Correct sharding and indexes for Logging System


(Cam) #1

Hello All,

I was wondering if anyone can provide any guidance on the following points.

I have a 5 server cluster running each with:
24 CPU Cores
64 GB RAM (30 for elastic the rest for file caches)
Lots of SSD disk

The system is being using as a logging system SIEM etc, it's been running for about 4 months now, but I'm not sure about the sharding.

Already we have:
Nodes: 5 Indices: 1636 Memory: 65.9 GB / 154.5 GB Total Shards: 16165 Unassigned Shards: 0 Documents: 1,845,342,366 Data: 1.0 TB

I believe we are running the default sharding of 5 per index, across 7 index patterns, with each index-pattern generating a new index each day.

Question:
1). Is this sharding and index creation just plain wrong, given the use case (logging)
2).
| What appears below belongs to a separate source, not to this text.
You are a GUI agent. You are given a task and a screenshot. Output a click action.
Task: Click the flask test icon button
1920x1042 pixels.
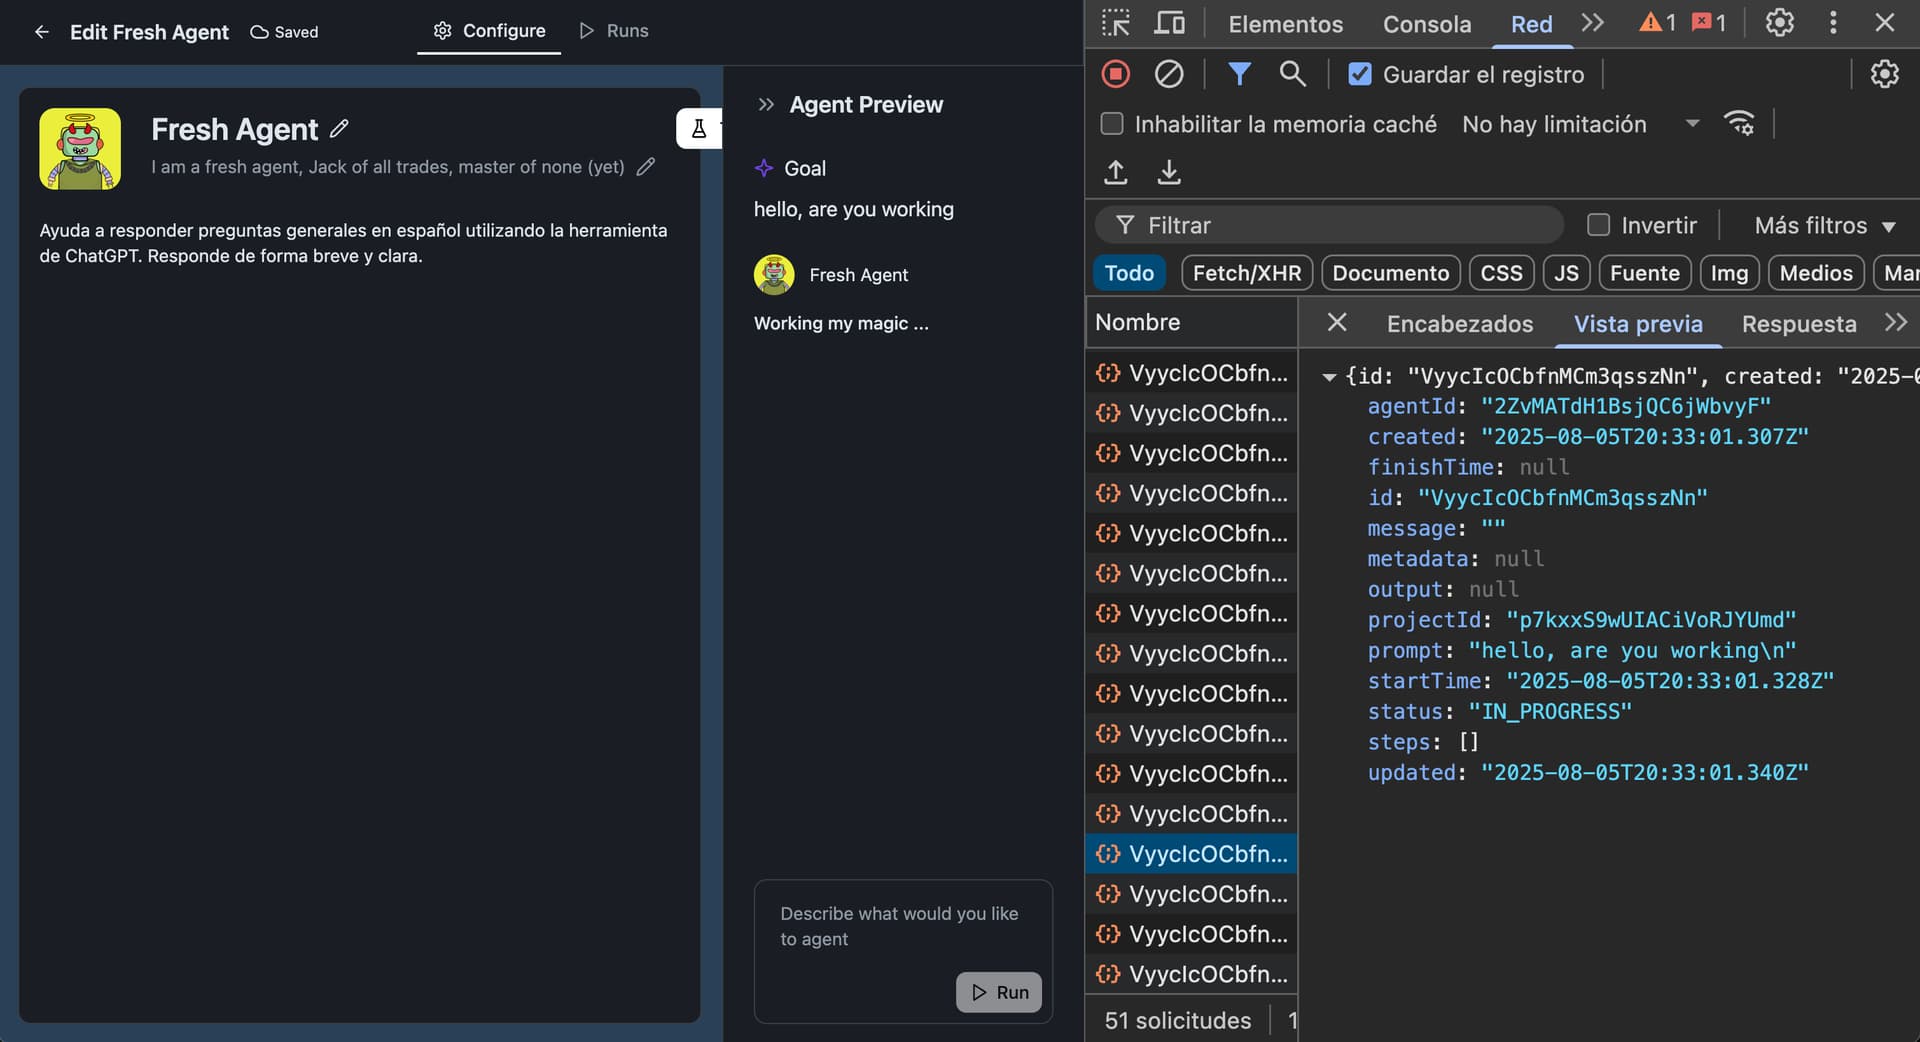tap(698, 129)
At what point do I require a dedicated master nodes? (at present they are just 5x data+master nodes)

Thanks


(Christian Dahlqvist) #2

Yes, that does not look good. You seen to have far too many indices and shards for a cluster that size. Please read this blog post on shards and sharding for practical guidance. I would recommend rethinking how you approach sharding and reduce this dramatically.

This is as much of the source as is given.